I (d\Ba \wedge \spacegrad T ) \\

&=

I^2 ( d\Ba \cross \spacegrad T ) \\

&=

-d\Ba \cross \spacegrad T.

\end{aligned}

\end{equation}

The line integrand is

\begin{equation}\label{eqn:stokesCorollariesGriffiths:360}

d^1 \Bx \cdot T = d^1 \Bx T.

\end{equation}

Given a two parameter representation of the surface area element \( d^2 \Bx = d\Bx_1 \wedge d\Bx_2 \), the line element representation is

\begin{equation}\label{eqn:stokesCorollariesGriffiths:380}

\begin{aligned}

d^1 \Bx

&= (\Bx_1 \wedge d\Bx_2) \cdot \Bx^1 + (d\Bx_1 \wedge \Bx_2) \cdot \Bx^2 \\

&= -d\Bx_2 + d\Bx_1,

\end{aligned}

\end{equation}

giving

\begin{equation}\label{eqn:stokesCorollariesGriffiths:400}

\begin{aligned}

-\int d\Ba \cross \spacegrad T

&=

\int

-\evalbar{\lr{ \PD{u_2}{\Bx} T }}{\Delta u_1} du_2

+\evalbar{\lr{ \PD{u_1}{\Bx} T }}{\Delta u_2} du_1 \\

&=

-\oint d\Bl T,

\end{aligned}

\end{equation}

or

\begin{equation}\label{eqn:stokesCorollariesGriffiths:420}

\int \spacegrad T \cross d\Ba

=

-\oint d\Bl T.

\end{equation}

Griffiths trick for the same is to use \( \Bv = \Bc T \) for constant \( \Bc \) in (the usual 3D) Stokes’ theorem.
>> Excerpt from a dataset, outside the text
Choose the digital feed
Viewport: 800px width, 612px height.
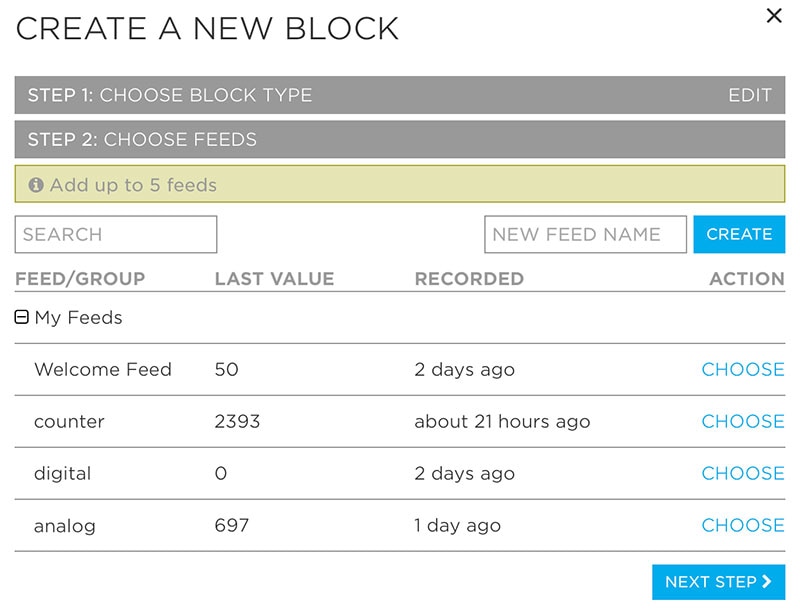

That is

\begin{equation}\label{eqn:stokesCorollariesGriffiths:440}

\begin{aligned}

\int d\Ba \cdot (\spacegrad \cross (\Bc T))

&=

\Bc \cdot \int d\Ba \cross \spacegrad T \\

&=

-\Bc \cdot \int \spacegrad T \cross d\Ba \\

&=

\oint d\Bl \cdot (\Bc T) \\

&=

\Bc \cdot \oint d\Bl T.

\end{aligned}

\end{equation}

Again assembling projections we have

\begin{equation}\label{eqn:stokesCorollariesGriffiths:460}

\begin{aligned}

\int \spacegrad T \cross d\Ba

&=

\sum \Be_k \lr{ \Be_k \cdot \int \spacegrad T \cross d\Ba} \\

&=

-\sum \Be_k \lr{ \Be_k \cdot \oint d\Bl T } \\

&=

-\oint d\Bl T.

\end{aligned}

\end{equation}

# References

[1] David Jeffrey Griffiths and Reed College. *Introduction to electrodynamics*. Prentice hall Upper Saddle River, NJ, 3rd edition, 1999.